* PROBLEM TO SOLVE *
Beginning at the line containing "Apply italic using the 倾斜 icon" and continuing to the end of the records below, give each line again exactly as it stands, and only those lines.

───── MATERIAL FOR THIS EXERCISE

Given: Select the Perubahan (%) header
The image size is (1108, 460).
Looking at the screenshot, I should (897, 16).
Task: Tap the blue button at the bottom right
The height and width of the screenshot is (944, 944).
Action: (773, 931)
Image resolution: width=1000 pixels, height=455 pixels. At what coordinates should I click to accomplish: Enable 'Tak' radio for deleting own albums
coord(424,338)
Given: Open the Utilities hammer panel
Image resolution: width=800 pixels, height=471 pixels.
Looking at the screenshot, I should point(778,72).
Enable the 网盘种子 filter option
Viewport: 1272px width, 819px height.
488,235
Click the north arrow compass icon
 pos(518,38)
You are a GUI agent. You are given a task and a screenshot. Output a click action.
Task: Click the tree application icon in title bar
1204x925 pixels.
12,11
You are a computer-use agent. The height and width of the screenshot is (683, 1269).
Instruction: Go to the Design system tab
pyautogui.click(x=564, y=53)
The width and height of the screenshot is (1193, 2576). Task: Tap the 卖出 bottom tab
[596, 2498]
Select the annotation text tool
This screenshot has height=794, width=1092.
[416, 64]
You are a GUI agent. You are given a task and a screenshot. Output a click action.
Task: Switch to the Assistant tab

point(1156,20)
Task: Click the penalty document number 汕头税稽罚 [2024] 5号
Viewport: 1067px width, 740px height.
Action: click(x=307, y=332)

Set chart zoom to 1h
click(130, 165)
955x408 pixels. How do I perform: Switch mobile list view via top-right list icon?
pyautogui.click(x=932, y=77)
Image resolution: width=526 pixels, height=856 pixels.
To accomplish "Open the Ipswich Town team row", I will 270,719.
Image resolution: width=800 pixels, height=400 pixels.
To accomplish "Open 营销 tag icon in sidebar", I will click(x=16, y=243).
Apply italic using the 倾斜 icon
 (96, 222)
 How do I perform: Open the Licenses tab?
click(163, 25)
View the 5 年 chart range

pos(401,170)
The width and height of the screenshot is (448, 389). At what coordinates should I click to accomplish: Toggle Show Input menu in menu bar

──────────

* YOUR SOLUTION *
Apply italic using the 倾斜 icon
 (96, 222)
 How do I perform: Open the Licenses tab?
click(163, 25)
View the 5 年 chart range

pos(401,170)
The width and height of the screenshot is (448, 389). At what coordinates should I click to accomplish: Toggle Show Input menu in menu bar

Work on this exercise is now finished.